■ **Exercise material**:
---
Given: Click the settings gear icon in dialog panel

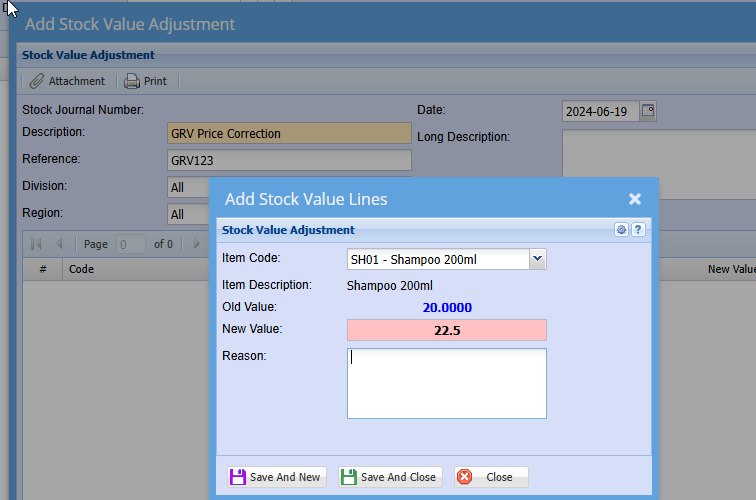Looking at the screenshot, I should (621, 230).
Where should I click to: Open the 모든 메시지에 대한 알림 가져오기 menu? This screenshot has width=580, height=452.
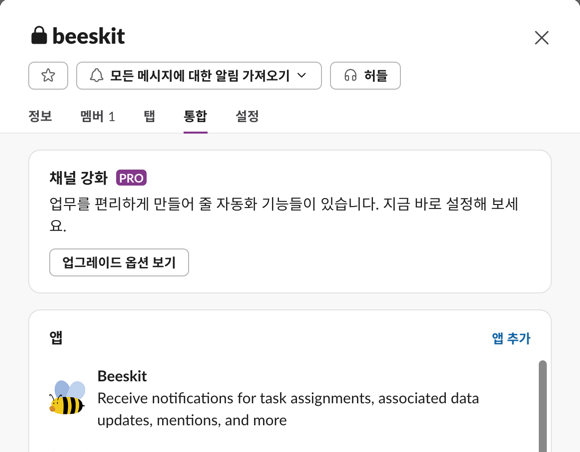coord(199,76)
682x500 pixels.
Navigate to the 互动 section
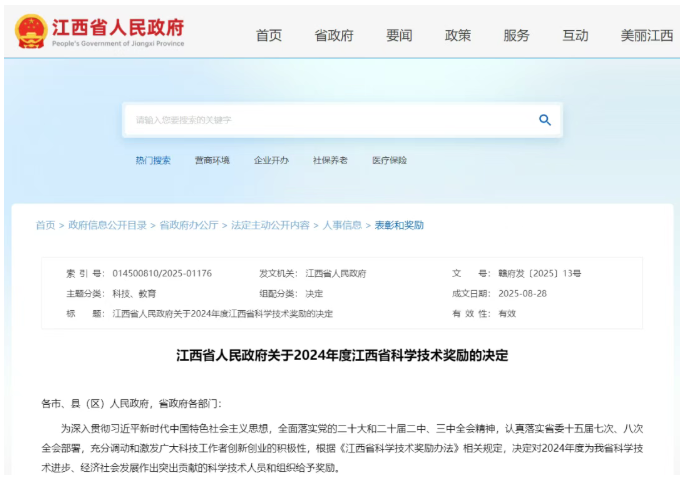click(575, 35)
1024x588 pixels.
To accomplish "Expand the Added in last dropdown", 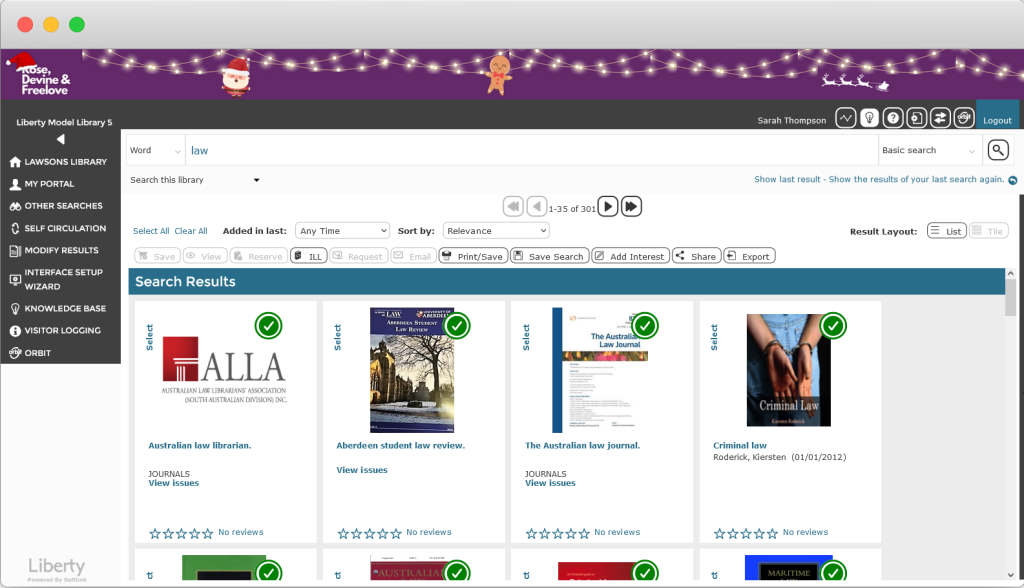I will click(x=342, y=231).
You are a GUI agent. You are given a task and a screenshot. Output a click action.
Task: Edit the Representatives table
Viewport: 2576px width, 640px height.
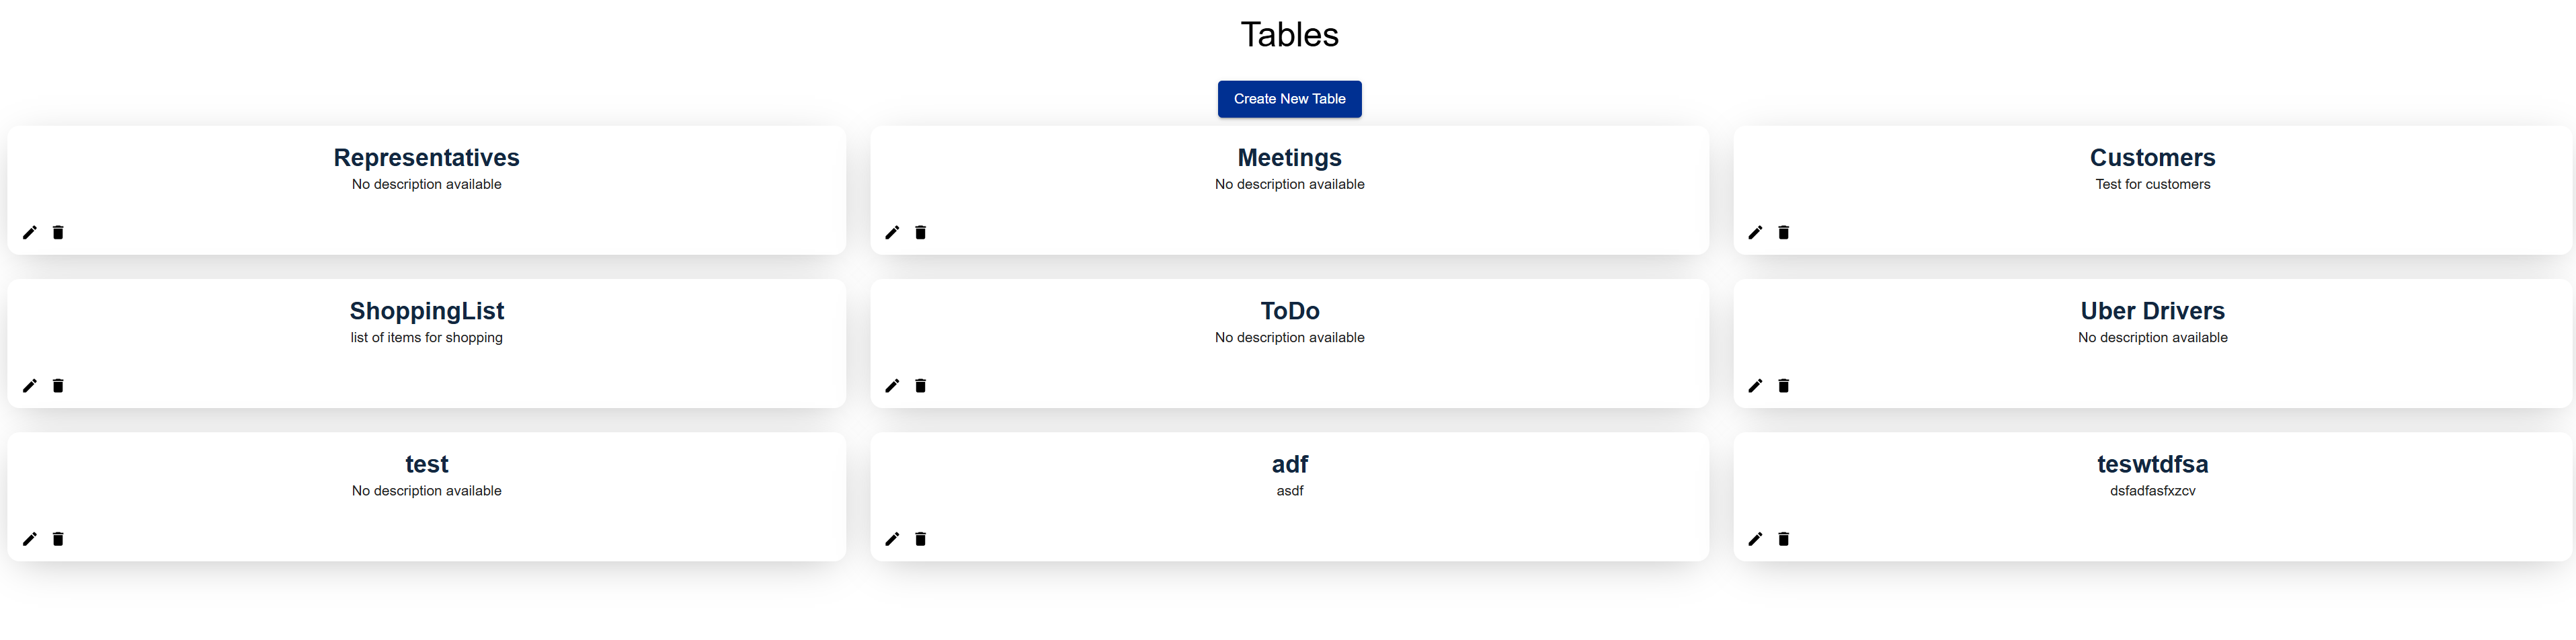click(x=30, y=232)
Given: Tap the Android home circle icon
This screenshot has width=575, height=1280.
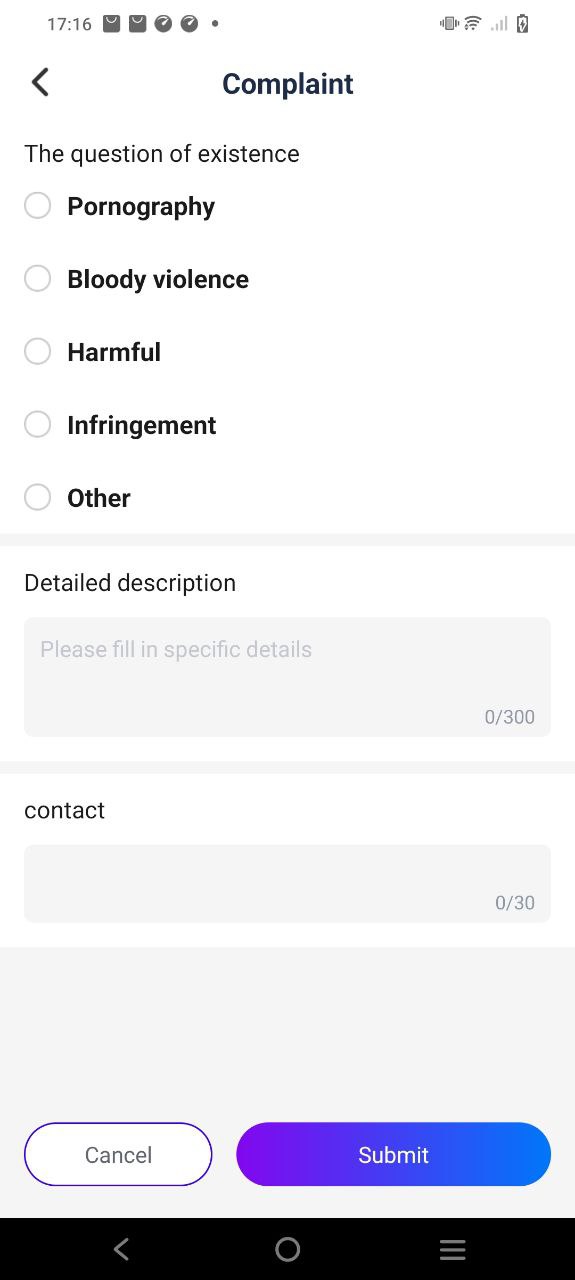Looking at the screenshot, I should [287, 1249].
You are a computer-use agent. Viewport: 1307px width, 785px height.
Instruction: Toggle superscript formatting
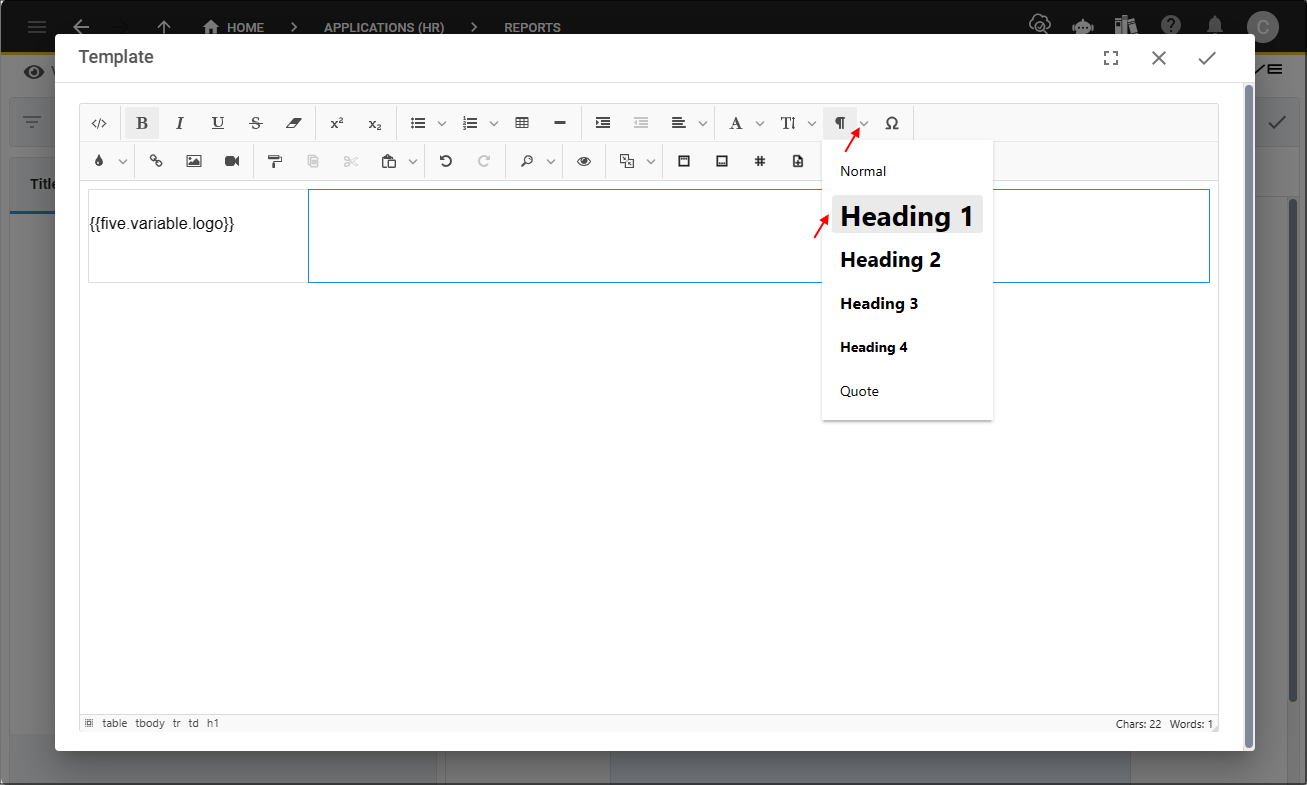coord(337,123)
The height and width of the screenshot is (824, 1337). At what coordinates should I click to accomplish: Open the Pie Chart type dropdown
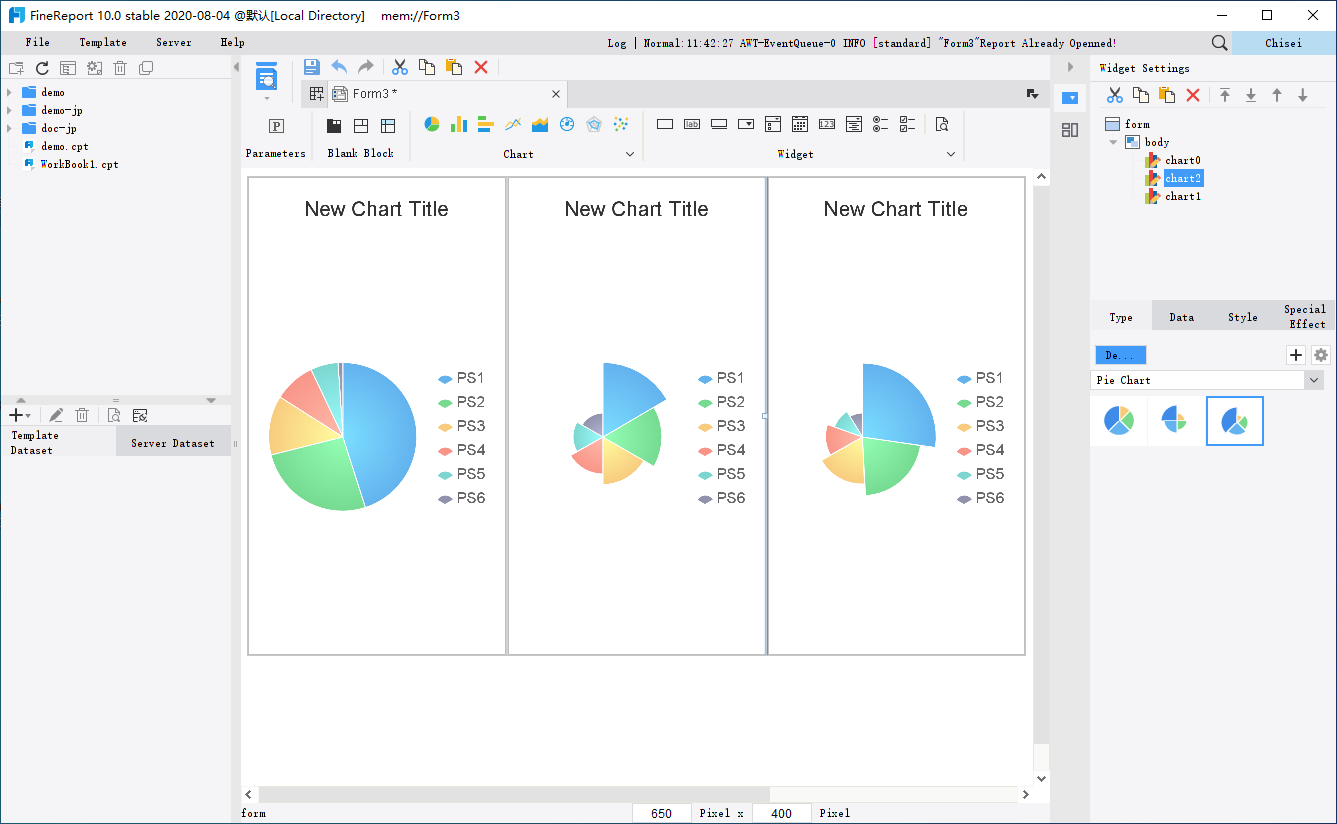[1314, 380]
---
■ **What to do**: With the pictures omitted, print precisely the lines from the one with "You are a computer-use" to the final line of the records, both included.

■ **Exercise solution**:
You are a computer-use agent. Viewport: 1307px width, 785px height.
Instruction: Toggle superscript formatting
coord(337,123)
The height and width of the screenshot is (824, 1337). At what coordinates should I click to accomplish: Open the Pie Chart type dropdown
[1314, 380]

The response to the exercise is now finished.